Während nationale Migrationspolitik annahmegemäß zumindest eine gewisse Rolle spielen sollte, ist das Ausmaß und die Art und Weise, wie diese Migrationsmuster aus einer Kombination von migrationstreibenden Faktoren und migrationspolitischen Maßnahmen resultieren, sowohl konzeptionell als auch empirisch umstritten. Die Wechselbeziehungen zwischen migrationstreibenden Faktoren und politischen Interventionen sowie deren kombinierte Auswirkungen auf Migrationsmuster sind komplex und in vielen Fällen wohl sogar „equifinal“. Mit anderen Worten: Ähnliche Migrationsmuster, z.
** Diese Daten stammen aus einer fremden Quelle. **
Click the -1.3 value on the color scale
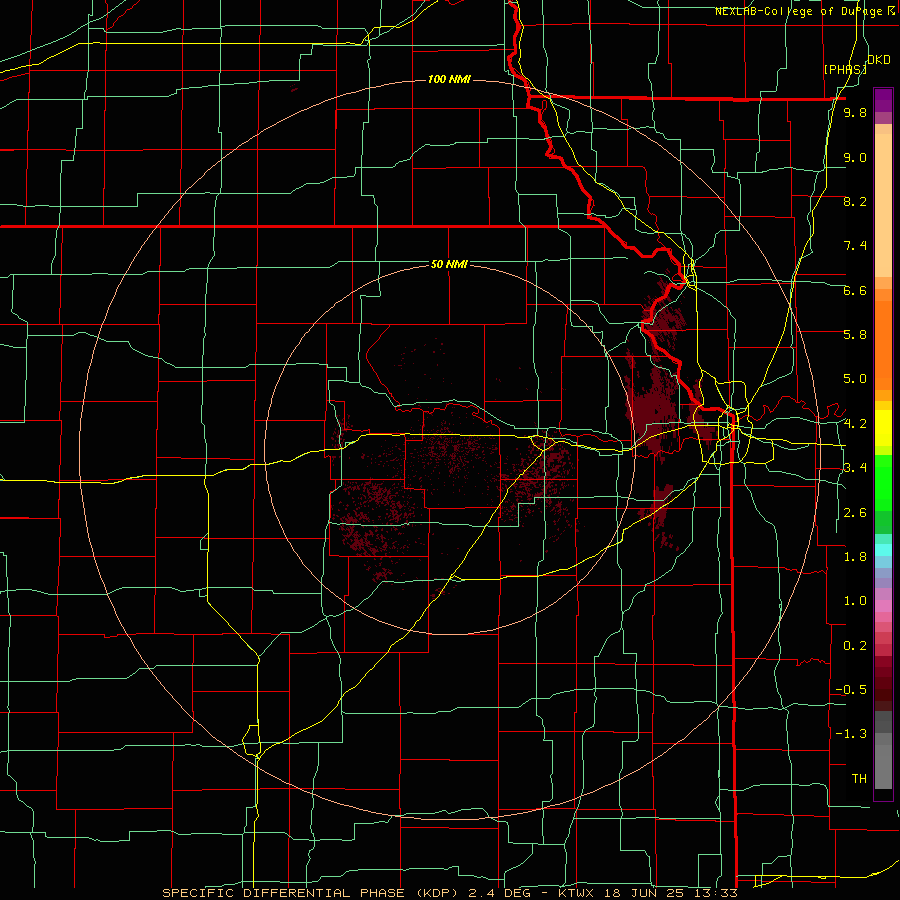Screen dimensions: 900x900 [851, 734]
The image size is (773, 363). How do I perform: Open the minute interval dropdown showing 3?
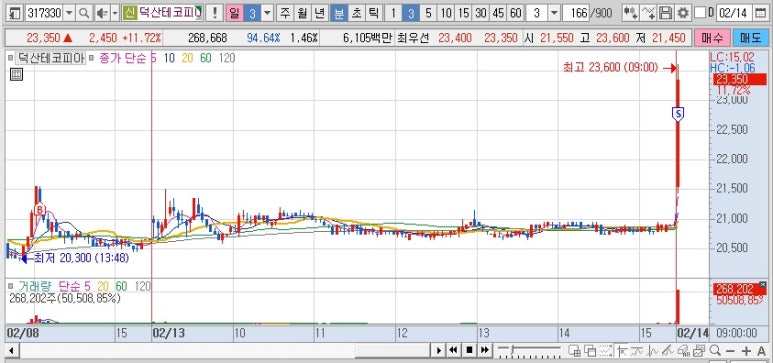(x=555, y=13)
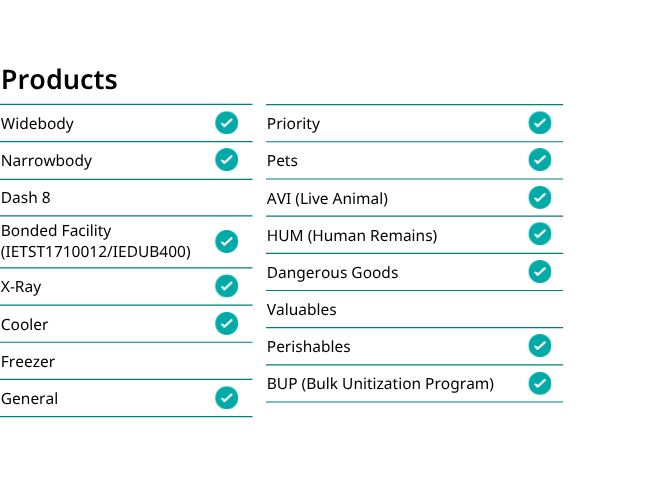Click the X-Ray checkmark icon
Screen dimensions: 650x500
coord(226,286)
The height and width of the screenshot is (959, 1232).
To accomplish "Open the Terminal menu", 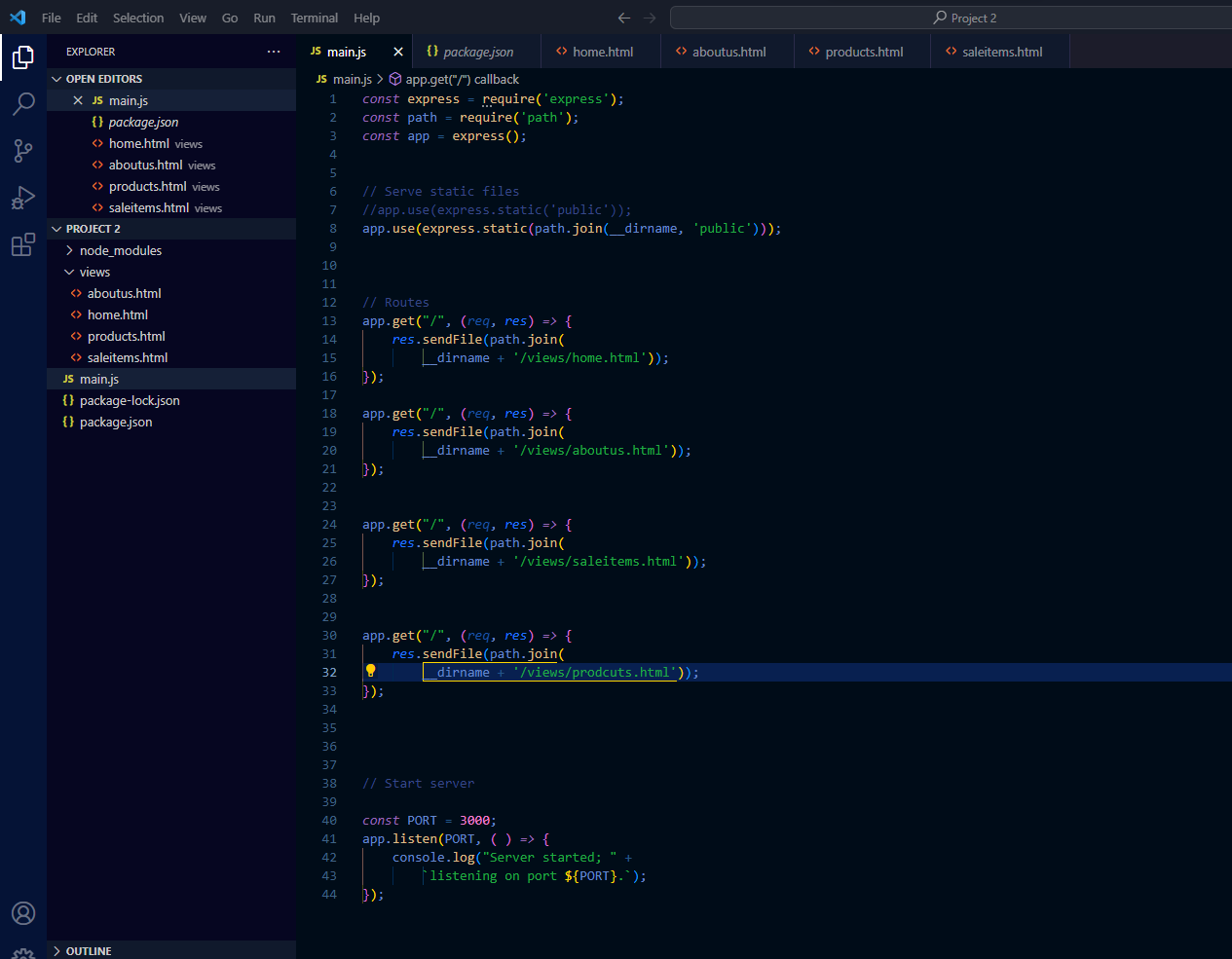I will (314, 18).
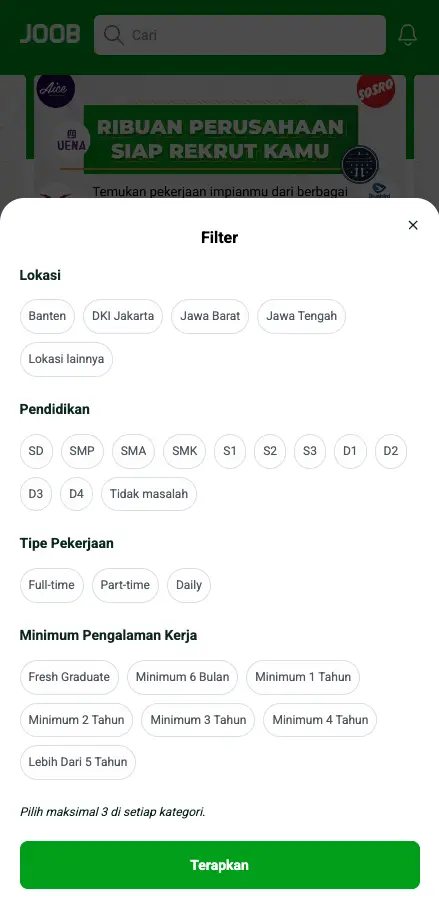Select the DKI Jakarta location chip
Image resolution: width=439 pixels, height=901 pixels.
pos(123,316)
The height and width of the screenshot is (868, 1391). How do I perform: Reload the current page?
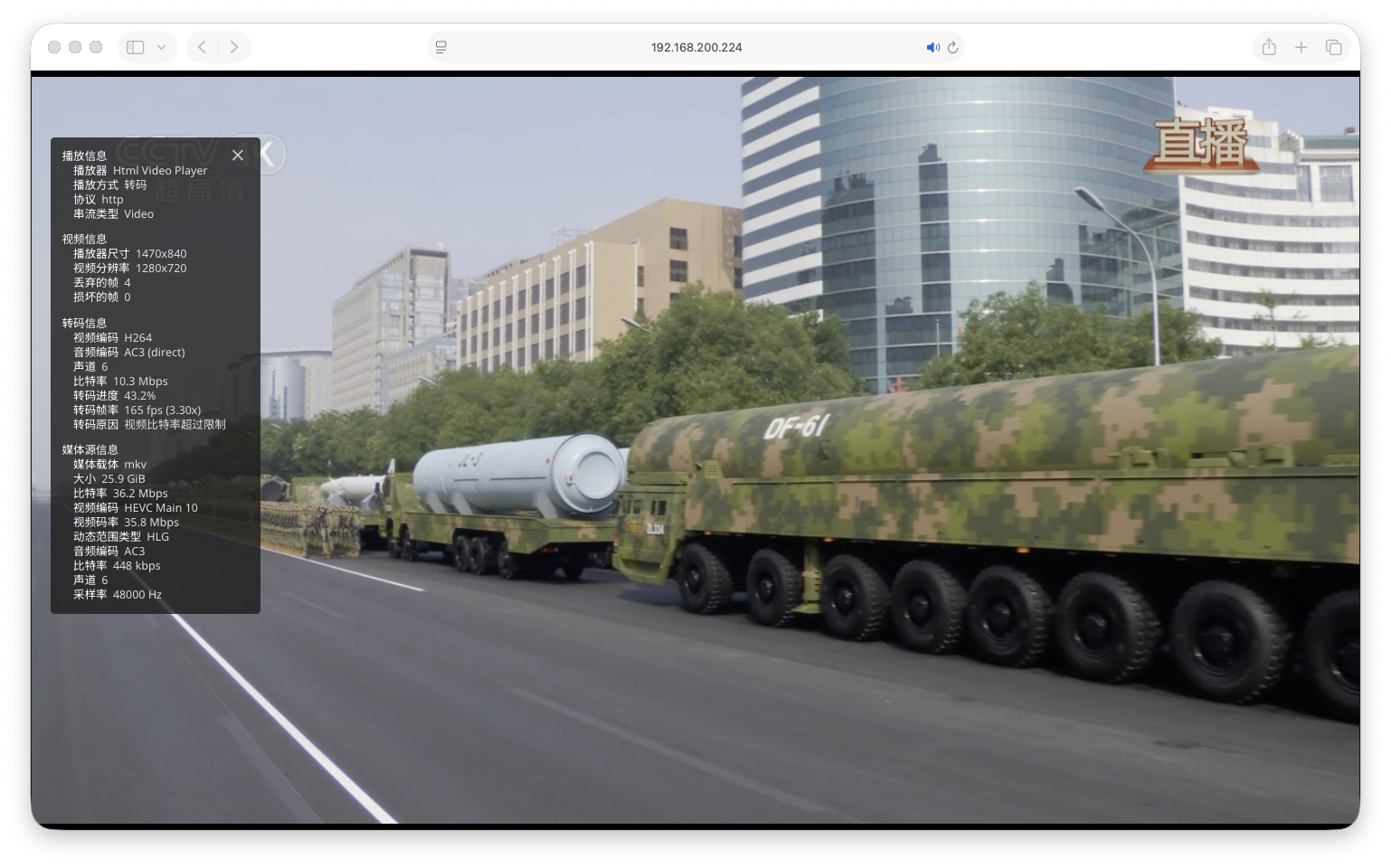[x=953, y=47]
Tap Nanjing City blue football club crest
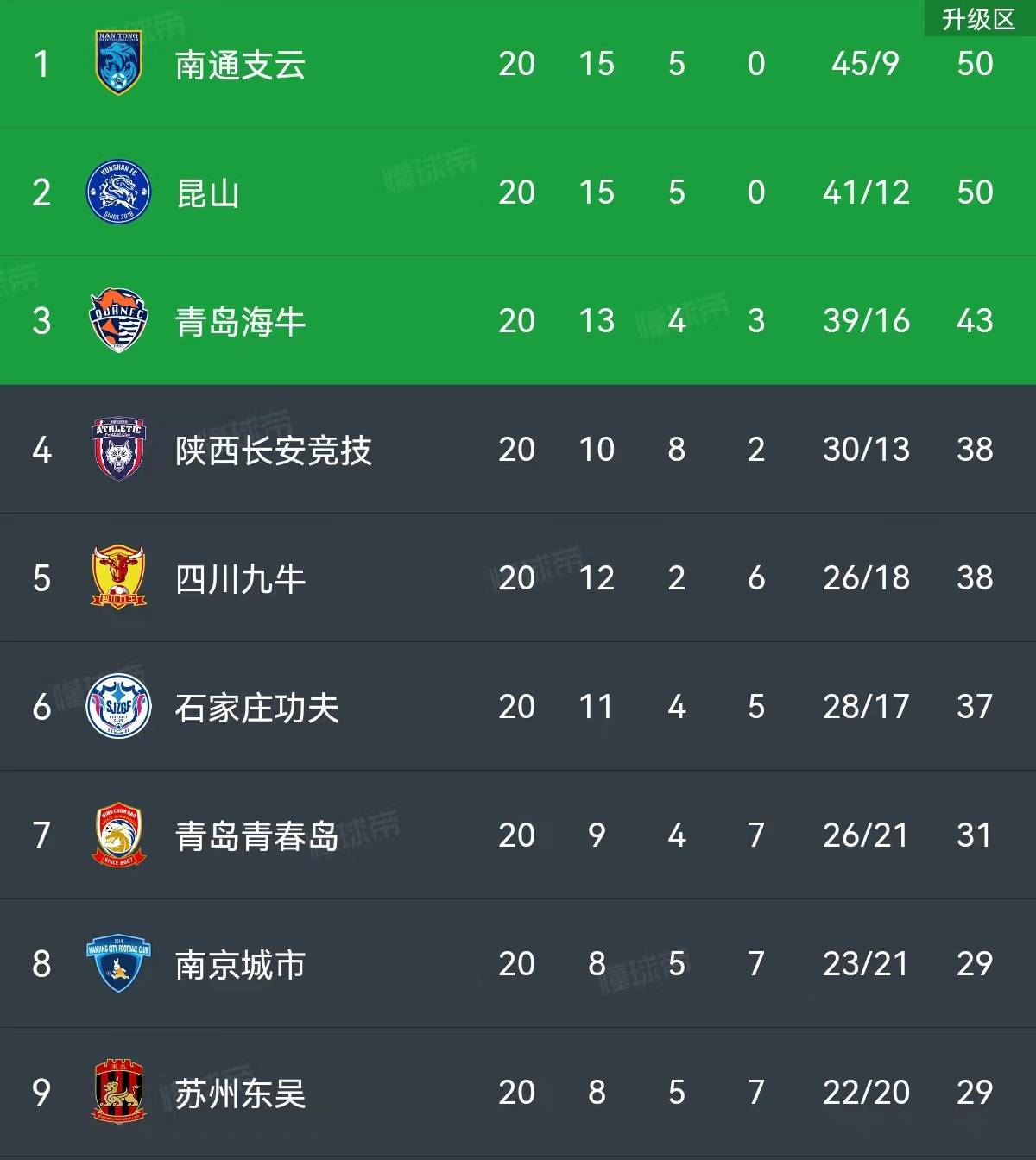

B. in Bezug auf die Zusammensetzung und Dynamik der Migrationsströme, können aus unterschiedlichen kausalen Konfigurationen und Wechselwirkungen zwischen Migrationspolitik und anderen Migrationstreibern resultieren.
Die empirischen Belege für eine grundsätzliche Wirksamkeit von Migrationspolitiken erscheinen eher uneinheitlich (Czaika und de Haas 2013). Die theoretischen Grundlagen für die Erklärung der Rolle von Staaten und staatlicher Politik in der Beeinflussung von Formen, Zusammensetzungen, Dynamiken und Destinationen europäische Zuwanderung sind ebenfalls eher schwach. Analysen der "Migrationspolitik" beruhen häufig auf einem eher eng gefassten oder oftmals nicht definierten Verständnis des Begriffs. Komplexe Interaktions- und Rückkopplungsmechanismen zwischen zahlreichen politischen Instrumenten - insbesondere auch solchen, die über „klassische Migrationspolitik“ hinaus gehen - wurden zwar anekdotisch, aber nicht systematisch analysiert (de Haas et al. 2019). Die Anerkennung der Bedeutung komplexer politischer Konfigurationen und Interaktionen, die häufig sowohl Rückkopplungs- als auch Verbundeffekte auslösen, welche darüber hinaus oftmals durch sozioökonomische und politische Rahmenbedingungen in ihrer Wirkung beeinflusst werden, ist jedoch entscheidend für eine solide Bewertung sowohl der Möglichkeiten als auch der Grenzen migrationspolitischer Interventionen.

Univ.-Prof. Dr. Mathias Czaika ist Leiter des Departments für Migration und Globalisierung an der Donau-Universität Krems.